■ Your goal ■
Starting with the line that contains "Select the grid tile view icon" and stopping after the line that contains "Task: Choose Print from the actions menu", copy the entries below exactly. Include nothing else.

■ Data items ■
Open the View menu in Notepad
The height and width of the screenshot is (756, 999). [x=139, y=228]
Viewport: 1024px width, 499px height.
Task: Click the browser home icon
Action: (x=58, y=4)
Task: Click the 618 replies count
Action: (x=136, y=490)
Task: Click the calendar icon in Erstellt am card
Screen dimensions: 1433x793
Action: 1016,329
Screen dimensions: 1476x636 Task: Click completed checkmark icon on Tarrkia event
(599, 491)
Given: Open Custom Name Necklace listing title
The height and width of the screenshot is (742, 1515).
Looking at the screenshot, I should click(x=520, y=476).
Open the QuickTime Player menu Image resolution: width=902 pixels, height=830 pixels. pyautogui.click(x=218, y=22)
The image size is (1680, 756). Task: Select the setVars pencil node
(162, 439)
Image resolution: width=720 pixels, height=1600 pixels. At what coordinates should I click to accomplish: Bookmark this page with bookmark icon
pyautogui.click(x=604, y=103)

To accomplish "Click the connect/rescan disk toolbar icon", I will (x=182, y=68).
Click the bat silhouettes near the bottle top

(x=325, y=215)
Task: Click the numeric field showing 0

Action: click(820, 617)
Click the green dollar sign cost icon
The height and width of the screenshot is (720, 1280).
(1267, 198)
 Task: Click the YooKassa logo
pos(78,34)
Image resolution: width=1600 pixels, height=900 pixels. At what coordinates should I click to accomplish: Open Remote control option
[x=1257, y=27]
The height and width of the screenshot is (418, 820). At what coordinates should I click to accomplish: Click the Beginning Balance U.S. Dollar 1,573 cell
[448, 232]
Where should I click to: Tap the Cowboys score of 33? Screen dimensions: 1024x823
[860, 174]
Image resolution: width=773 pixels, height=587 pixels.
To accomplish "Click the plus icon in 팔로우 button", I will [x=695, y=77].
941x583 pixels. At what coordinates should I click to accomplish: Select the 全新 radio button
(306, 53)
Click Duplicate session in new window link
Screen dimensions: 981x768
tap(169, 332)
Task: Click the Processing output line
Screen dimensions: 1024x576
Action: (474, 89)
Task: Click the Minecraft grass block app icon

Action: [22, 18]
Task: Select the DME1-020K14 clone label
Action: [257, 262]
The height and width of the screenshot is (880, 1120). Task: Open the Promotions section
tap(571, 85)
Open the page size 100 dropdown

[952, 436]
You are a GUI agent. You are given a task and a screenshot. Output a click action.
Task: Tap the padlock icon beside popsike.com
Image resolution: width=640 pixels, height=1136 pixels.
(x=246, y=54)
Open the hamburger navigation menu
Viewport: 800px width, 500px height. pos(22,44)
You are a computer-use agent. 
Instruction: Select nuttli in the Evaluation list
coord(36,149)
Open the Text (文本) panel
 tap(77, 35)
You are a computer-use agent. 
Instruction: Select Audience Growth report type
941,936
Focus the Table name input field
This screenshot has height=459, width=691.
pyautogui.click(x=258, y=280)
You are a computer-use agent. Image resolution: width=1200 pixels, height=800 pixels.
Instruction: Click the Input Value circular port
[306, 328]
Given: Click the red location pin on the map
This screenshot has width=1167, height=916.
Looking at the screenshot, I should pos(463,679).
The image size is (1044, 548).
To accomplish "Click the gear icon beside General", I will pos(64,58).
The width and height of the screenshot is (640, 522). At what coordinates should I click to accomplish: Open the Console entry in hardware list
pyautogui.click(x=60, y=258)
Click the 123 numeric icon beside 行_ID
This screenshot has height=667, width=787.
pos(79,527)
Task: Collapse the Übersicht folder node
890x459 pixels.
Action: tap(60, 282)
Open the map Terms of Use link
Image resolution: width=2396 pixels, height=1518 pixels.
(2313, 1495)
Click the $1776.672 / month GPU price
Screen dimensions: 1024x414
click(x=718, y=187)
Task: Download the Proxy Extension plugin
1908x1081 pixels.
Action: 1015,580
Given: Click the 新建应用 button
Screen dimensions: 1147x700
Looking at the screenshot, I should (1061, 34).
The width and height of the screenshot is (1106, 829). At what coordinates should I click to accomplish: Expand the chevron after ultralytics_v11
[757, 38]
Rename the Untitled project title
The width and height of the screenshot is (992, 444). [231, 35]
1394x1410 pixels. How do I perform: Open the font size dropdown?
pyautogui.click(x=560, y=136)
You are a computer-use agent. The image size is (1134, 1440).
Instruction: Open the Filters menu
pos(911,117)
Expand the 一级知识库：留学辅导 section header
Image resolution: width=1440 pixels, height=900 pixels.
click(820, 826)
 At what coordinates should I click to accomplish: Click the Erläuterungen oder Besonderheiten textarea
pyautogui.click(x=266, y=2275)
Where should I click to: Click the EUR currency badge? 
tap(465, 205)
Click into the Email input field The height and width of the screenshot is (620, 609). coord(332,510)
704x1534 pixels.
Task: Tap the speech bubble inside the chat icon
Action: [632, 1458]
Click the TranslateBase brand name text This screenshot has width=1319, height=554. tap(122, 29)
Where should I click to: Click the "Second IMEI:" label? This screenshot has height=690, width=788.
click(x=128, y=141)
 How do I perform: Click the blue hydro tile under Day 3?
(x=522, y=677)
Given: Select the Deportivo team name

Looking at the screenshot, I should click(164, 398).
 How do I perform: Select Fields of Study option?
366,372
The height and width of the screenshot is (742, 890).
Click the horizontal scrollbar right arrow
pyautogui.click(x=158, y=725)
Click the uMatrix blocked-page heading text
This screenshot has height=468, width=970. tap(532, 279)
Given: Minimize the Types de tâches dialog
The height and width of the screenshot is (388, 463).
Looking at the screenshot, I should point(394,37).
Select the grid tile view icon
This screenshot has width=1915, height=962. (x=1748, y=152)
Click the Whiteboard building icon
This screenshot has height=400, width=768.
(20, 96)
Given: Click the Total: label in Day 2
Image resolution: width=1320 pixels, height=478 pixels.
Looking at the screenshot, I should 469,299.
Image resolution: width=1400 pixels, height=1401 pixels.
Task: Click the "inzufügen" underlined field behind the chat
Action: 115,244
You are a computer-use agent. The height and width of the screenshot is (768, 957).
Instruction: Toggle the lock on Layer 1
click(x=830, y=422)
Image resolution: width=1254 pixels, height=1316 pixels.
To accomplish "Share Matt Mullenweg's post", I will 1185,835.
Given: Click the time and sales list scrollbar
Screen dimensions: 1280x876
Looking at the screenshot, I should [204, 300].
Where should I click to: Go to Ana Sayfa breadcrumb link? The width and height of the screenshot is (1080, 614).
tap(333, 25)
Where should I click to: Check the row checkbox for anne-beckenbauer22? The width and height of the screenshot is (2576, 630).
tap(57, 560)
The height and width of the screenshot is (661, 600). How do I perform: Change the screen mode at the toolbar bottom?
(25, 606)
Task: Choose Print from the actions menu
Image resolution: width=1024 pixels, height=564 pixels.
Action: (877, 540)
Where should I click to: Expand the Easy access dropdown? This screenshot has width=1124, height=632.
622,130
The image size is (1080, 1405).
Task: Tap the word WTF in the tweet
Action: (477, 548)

■ Your response ■
Select the grid tile view icon
This screenshot has width=1915, height=962. (x=1748, y=152)
Click the Whiteboard building icon
This screenshot has height=400, width=768.
(20, 96)
Given: Click the Total: label in Day 2
Image resolution: width=1320 pixels, height=478 pixels.
Looking at the screenshot, I should 469,299.
Image resolution: width=1400 pixels, height=1401 pixels.
Task: Click the "inzufügen" underlined field behind the chat
Action: 115,244
You are a computer-use agent. The height and width of the screenshot is (768, 957).
Instruction: Toggle the lock on Layer 1
click(x=830, y=422)
Image resolution: width=1254 pixels, height=1316 pixels.
To accomplish "Share Matt Mullenweg's post", I will 1185,835.
Given: Click the time and sales list scrollbar
Screen dimensions: 1280x876
Looking at the screenshot, I should [204, 300].
Where should I click to: Go to Ana Sayfa breadcrumb link? The width and height of the screenshot is (1080, 614).
tap(333, 25)
Where should I click to: Check the row checkbox for anne-beckenbauer22? The width and height of the screenshot is (2576, 630).
tap(57, 560)
The height and width of the screenshot is (661, 600). How do I perform: Change the screen mode at the toolbar bottom?
(25, 606)
Task: Choose Print from the actions menu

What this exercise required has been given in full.